Why is there a midday queue at my familiar service station? How can the woman in front of me park so askew that she takes up two spaces? I don't want social psychology. I want action. Now.
Deck the halls...hit the deck. I want to know why, after the rush hour is over, downtown Menlo Park is clogged with traffic. I decide to set up a roadblock on El Camino Real. I will ask these drivers where they are going and why. In fact, I want a note from their mothers. Now.
My morning train pulls into Menlo Park's station. It pulls too far, positioning the wheelchair lift at the platform's wheelchair ramp. The irony of this, one disabled device vying with another, is lost on me at 8:39 AM. It's not funny. I want this problem solved. Now.
One conductor steps off the train. He tries lowering the wheelchair lift. Predictably, it bumps into the wheelchair ramp. He tries retracting the lift. It won't budge.
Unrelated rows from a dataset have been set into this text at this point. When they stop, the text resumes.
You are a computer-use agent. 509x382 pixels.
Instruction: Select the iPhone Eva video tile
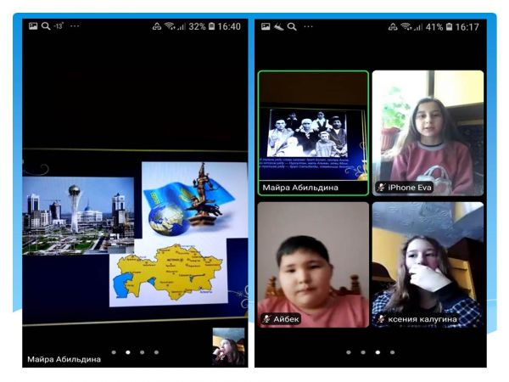tap(428, 132)
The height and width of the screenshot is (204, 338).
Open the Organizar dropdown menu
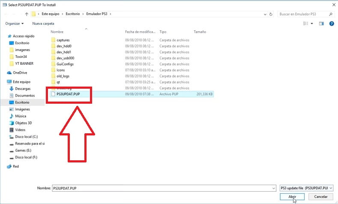pyautogui.click(x=15, y=23)

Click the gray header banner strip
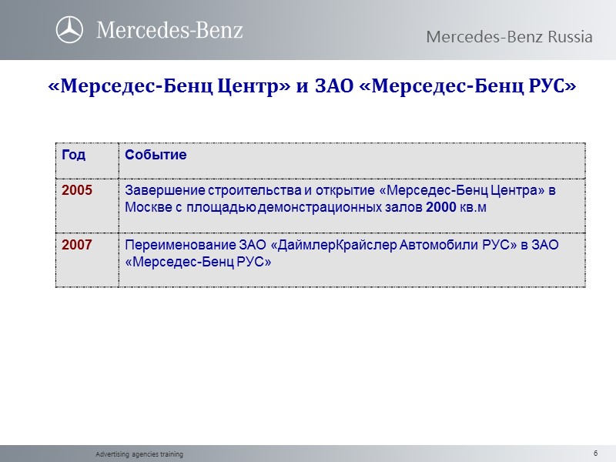click(347, 29)
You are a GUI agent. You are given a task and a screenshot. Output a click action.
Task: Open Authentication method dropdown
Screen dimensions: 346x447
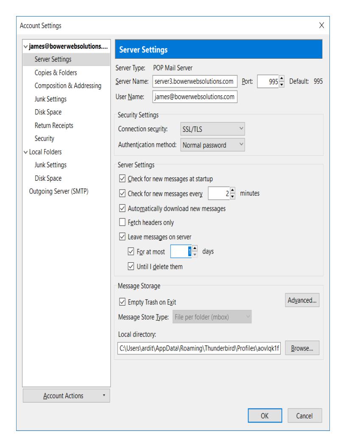tap(212, 145)
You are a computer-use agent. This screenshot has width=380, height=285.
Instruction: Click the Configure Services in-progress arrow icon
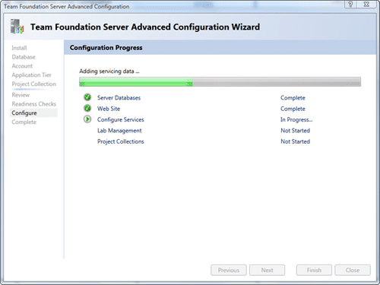pos(87,119)
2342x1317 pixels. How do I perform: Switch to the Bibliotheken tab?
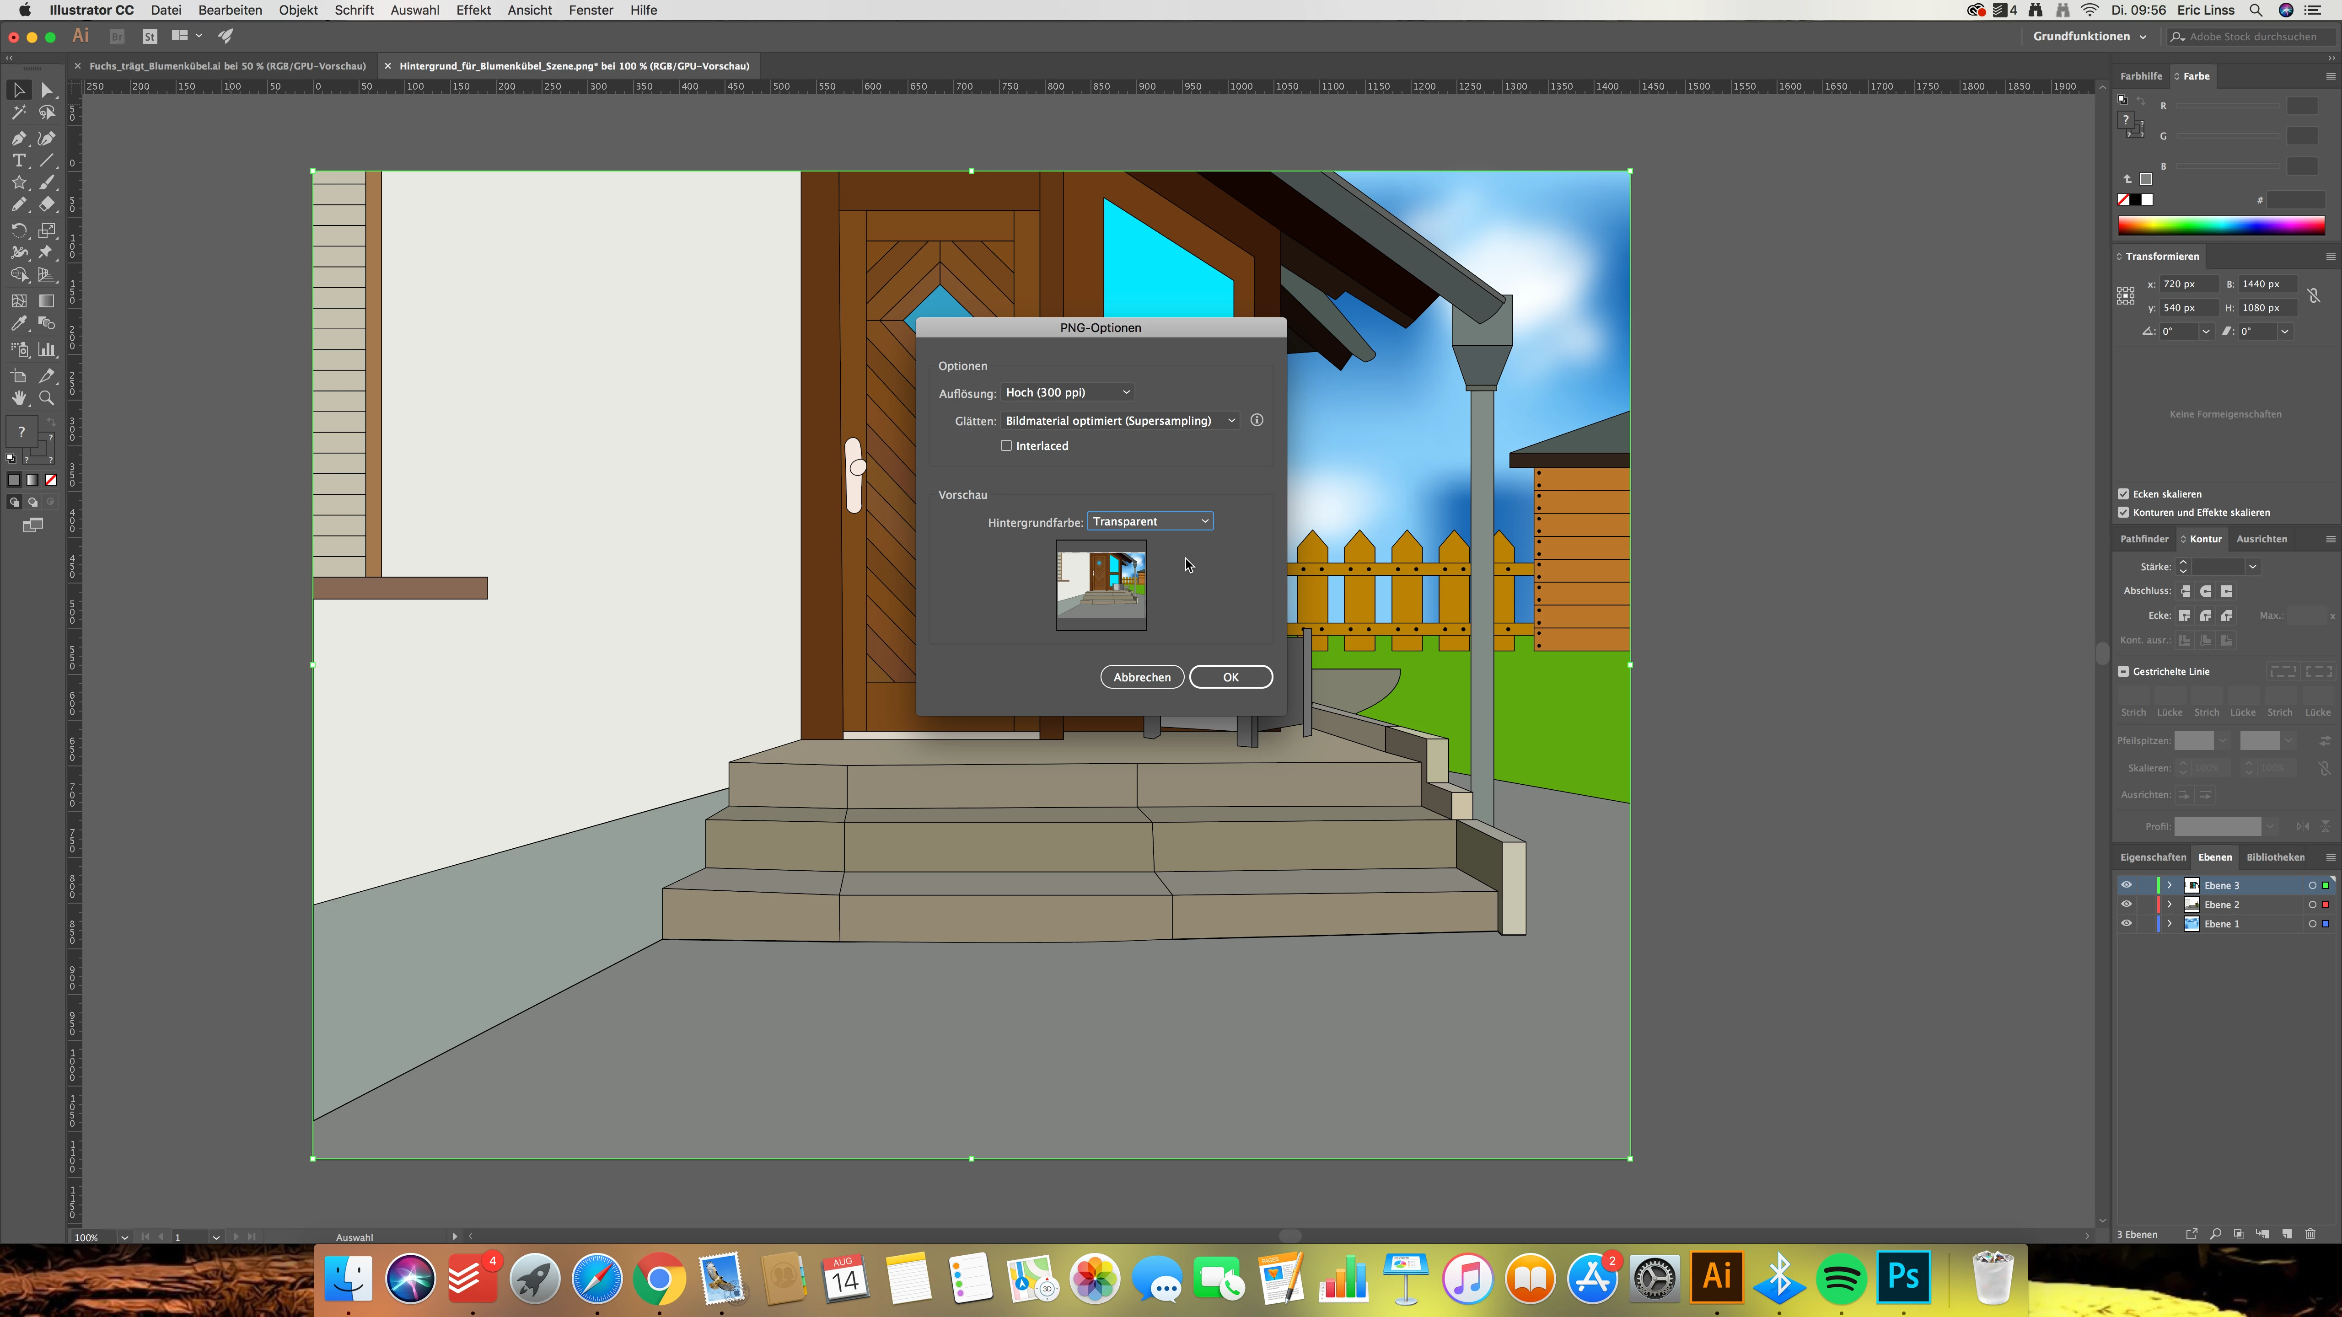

Meanwhile, a man tells me that yesterday it was warmer in New Jersey. I believe him.
I don't believe the conductor when he tells me the train will be rolling soon. The windchill is worsening. To get inside the train's warm interior, I must mount the steps. The Steppes of Central Asia seem less formidable. I glare at the conductor. This has no effect. The temperature keeps dropping, my temper keeps rising.
When I finally board, half the Caltrain passengers are standing. I am sitting, having brought my own chair. A wheelchair, admittedly, but quite comfy. For once, I am decidedly better off than my able-bodied companions. It's the small things. One has to be grateful for them. Particularly at this time of year.